Meski begitu, faktor pemikat tamu untuk kembali bukan hanya fasilitas, melainkan:
- Momen spesial. 37% wisatawan global (49% orang Indonesia) ingin pengalaman unik seperti kuliner lokal, spa, atau acara budaya.
- Keterikatan dengan komunitas. 20% menyukai akomodasi yang terintegrasi dengan budaya setempat.
“Wisatawan 2025 menginginkan hal dasar yang tepat, tetapi juga ‘lebih’. Mereka ingin merasa terhubung dengan destinasi, bukan sekadar numpang tidur,” jelas Ricaro.
Pada dasarnya, tren pariwisata 2025 memperlihatkan paradoks: di satu sisi, wisatawan ingin berhemat; di sisi lain, mereka tak mau kompromi dengan keberlanjutan dan pengalaman bermakna.
Pada saat yang sama, para penyelenggara akomodasi ditantang untuk menyediakan fasilitas yang co-friendly, bahkan dengan biaya tambahan.
Mereka juga dituntut untuk menghadirkan sentuhan lokal melalui kolaborasi dengan UMKM atau aktivitas budaya.
Selain itu, penyelenggara akomodasi harus memastikan kenyamanan dasar tanpa berlebihan (contoh: handuk tak perlu dilipat sempurna).
Bagi pelaku industri, ini bukan sekadar tren, tapi revolusi cara melayani tamu.

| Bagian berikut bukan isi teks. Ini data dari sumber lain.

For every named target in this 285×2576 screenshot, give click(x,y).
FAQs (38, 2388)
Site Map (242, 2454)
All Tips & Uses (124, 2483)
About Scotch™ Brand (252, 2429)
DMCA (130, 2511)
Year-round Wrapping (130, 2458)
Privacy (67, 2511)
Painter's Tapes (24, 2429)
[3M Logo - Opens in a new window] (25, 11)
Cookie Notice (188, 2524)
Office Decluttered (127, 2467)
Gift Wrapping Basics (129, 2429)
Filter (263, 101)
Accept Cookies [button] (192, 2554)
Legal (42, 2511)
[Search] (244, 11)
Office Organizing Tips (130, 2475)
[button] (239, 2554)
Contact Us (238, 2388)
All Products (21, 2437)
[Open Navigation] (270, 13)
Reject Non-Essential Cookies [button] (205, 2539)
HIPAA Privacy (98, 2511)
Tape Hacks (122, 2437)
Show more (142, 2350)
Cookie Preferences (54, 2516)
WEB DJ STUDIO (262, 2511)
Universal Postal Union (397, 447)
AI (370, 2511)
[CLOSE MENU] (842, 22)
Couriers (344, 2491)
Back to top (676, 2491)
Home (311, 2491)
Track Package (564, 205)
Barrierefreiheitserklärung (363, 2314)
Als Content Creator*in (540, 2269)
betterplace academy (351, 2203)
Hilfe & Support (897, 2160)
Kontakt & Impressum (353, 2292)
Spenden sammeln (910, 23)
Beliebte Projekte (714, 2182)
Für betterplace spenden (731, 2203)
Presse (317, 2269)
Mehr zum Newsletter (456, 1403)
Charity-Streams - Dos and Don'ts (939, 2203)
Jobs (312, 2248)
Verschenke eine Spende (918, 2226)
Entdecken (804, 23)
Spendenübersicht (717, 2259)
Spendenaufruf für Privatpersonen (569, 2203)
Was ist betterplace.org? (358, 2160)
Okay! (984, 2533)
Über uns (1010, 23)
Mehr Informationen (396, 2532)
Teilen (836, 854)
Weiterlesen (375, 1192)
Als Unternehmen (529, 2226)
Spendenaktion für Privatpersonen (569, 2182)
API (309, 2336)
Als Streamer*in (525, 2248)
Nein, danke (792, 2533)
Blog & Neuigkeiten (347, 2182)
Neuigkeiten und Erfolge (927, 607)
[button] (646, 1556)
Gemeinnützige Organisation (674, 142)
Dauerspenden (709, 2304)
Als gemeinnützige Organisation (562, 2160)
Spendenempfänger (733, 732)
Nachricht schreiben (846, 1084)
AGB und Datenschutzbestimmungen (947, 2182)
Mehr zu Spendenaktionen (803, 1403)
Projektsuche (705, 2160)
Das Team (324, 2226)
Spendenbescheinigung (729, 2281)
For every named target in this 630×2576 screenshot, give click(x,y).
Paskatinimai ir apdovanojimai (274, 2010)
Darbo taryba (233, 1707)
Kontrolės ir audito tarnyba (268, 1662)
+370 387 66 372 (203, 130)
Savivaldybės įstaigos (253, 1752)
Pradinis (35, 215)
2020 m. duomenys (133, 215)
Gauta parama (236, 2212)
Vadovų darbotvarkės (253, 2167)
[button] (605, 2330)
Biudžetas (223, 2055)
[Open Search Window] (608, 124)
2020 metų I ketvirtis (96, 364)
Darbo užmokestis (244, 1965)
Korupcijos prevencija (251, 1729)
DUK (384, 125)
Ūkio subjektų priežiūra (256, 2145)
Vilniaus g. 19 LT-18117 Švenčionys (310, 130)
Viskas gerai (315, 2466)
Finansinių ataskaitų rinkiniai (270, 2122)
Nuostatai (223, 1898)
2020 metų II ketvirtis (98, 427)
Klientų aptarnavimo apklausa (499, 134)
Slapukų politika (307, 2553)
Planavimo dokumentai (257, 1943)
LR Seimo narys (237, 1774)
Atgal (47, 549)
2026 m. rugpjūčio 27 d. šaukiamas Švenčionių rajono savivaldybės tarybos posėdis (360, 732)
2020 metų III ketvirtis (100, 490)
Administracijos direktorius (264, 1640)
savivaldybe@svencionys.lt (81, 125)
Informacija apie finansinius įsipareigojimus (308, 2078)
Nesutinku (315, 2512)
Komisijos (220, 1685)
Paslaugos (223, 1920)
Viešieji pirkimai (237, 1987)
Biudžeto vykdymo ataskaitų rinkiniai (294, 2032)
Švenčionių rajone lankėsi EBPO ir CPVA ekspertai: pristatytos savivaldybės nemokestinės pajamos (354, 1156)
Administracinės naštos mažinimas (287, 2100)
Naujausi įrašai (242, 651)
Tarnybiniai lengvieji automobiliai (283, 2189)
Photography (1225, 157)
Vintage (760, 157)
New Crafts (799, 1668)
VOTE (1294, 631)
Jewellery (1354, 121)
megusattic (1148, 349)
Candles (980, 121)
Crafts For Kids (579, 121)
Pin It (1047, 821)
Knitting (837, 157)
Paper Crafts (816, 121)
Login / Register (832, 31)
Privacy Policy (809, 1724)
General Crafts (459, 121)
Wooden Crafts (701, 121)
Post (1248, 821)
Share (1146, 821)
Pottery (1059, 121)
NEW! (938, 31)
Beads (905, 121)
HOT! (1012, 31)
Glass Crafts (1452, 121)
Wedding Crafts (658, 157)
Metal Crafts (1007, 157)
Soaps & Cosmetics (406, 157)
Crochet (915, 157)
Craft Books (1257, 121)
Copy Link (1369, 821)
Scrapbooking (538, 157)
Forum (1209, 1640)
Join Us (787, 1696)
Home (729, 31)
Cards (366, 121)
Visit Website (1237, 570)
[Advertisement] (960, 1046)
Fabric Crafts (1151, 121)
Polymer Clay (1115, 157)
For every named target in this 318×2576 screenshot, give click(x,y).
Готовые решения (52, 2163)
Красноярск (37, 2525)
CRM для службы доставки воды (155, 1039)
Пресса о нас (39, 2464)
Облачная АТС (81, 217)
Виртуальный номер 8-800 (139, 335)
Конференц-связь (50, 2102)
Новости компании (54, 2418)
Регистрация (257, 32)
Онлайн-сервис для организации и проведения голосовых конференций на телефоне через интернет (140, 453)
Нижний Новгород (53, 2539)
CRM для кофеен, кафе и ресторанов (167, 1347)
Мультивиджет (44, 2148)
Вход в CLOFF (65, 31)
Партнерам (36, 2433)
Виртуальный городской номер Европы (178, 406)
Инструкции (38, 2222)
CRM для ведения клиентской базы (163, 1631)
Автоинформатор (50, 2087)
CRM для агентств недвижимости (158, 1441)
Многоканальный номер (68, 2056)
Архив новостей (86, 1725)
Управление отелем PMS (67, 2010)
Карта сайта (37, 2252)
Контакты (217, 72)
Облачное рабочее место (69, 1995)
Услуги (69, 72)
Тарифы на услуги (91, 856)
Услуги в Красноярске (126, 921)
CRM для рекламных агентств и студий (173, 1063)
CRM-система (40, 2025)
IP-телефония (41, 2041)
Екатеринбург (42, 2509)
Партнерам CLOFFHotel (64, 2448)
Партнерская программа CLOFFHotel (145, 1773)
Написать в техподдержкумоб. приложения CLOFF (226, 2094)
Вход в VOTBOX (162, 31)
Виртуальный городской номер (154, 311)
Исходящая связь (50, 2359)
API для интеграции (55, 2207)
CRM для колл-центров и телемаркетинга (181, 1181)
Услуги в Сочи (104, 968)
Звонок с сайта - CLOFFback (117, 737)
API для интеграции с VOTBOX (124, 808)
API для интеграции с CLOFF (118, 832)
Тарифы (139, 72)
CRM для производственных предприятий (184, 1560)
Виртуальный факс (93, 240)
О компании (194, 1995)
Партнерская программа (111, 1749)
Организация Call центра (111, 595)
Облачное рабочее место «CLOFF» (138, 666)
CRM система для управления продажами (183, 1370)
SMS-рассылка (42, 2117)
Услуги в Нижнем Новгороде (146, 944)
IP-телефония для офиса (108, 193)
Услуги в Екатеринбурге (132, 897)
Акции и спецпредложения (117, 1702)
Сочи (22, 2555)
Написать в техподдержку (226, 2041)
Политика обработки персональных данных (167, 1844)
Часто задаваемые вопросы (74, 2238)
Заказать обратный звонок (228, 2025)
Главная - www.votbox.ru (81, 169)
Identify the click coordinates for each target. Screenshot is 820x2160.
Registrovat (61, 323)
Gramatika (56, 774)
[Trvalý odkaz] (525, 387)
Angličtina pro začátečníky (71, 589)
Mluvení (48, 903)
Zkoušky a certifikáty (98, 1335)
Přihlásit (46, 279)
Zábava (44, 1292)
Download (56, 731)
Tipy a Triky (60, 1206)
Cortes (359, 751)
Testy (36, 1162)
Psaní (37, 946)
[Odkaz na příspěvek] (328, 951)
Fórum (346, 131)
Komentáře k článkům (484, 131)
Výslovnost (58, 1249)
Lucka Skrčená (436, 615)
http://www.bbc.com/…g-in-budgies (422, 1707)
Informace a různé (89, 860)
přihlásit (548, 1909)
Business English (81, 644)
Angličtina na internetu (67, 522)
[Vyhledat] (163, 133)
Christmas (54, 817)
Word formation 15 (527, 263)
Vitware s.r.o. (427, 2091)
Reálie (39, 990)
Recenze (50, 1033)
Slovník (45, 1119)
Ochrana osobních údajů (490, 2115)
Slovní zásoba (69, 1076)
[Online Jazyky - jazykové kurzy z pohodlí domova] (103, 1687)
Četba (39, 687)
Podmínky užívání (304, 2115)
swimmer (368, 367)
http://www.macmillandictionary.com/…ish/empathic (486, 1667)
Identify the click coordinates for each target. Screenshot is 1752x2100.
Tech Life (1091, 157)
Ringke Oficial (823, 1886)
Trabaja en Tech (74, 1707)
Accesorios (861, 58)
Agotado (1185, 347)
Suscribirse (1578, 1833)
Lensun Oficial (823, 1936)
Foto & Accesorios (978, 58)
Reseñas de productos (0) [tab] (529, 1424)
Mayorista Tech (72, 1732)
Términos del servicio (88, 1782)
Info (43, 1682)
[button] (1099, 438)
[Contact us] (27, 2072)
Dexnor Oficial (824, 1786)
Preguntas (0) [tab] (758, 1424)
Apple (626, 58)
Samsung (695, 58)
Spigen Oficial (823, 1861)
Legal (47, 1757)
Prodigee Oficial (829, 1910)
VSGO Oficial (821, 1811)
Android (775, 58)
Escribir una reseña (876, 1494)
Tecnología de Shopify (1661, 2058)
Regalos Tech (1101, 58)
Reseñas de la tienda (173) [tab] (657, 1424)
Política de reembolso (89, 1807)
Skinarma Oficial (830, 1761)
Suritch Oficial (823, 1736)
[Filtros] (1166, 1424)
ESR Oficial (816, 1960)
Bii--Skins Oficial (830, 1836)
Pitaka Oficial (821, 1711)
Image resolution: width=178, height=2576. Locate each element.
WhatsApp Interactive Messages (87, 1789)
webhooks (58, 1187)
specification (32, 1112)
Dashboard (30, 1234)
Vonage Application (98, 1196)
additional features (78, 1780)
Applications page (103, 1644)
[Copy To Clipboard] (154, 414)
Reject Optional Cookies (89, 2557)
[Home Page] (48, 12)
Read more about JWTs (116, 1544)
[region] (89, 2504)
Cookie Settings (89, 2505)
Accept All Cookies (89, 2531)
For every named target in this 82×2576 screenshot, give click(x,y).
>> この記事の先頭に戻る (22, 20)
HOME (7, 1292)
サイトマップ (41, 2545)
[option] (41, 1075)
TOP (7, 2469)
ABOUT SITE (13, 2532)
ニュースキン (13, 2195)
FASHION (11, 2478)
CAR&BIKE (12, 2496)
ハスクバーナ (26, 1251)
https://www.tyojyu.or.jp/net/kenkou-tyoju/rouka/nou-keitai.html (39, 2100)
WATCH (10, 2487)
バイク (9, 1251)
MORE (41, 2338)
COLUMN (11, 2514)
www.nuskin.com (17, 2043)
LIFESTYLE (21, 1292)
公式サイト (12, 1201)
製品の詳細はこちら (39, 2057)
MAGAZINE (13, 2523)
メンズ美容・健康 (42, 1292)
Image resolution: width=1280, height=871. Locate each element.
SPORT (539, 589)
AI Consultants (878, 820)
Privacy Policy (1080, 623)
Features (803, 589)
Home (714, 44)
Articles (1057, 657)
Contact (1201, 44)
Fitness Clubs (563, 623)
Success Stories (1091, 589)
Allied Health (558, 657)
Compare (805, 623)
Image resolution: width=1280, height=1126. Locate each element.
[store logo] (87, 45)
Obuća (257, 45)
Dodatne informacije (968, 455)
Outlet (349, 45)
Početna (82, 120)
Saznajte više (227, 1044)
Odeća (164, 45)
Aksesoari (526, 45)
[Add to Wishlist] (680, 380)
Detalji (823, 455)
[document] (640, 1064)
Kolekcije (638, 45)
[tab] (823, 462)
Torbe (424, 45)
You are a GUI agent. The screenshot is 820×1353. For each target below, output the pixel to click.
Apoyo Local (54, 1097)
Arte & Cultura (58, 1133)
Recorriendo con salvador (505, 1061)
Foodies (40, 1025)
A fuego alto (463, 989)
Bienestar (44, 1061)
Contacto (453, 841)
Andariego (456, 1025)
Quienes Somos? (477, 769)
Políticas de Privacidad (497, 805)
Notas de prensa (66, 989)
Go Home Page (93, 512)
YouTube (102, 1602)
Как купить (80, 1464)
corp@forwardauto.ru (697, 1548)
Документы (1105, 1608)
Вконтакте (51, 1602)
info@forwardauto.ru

Hemat budget bukan berarti rendah kualitas, dan mewah tak harus merusak lingkungan.
Sedangkan dari kacamata traveler, inilah era ketika mereka tak perlu merasa bersalah memilih hotel mewah – asalkan ramah lingkungan.
Bagi pengusaha penginapan, inilah saatnya berinovasi. Berikan dasar yang flawless, lalu tambahkan “jiwa” melalui cerita lokal dan komitmen hijau.
Bagaimanapun, traveling di 2025 bukan lagi soal “berapa bintang”, tapi “seberapa bermakna” para wisatawan mendapatkan momen yang berharga bagi mereka.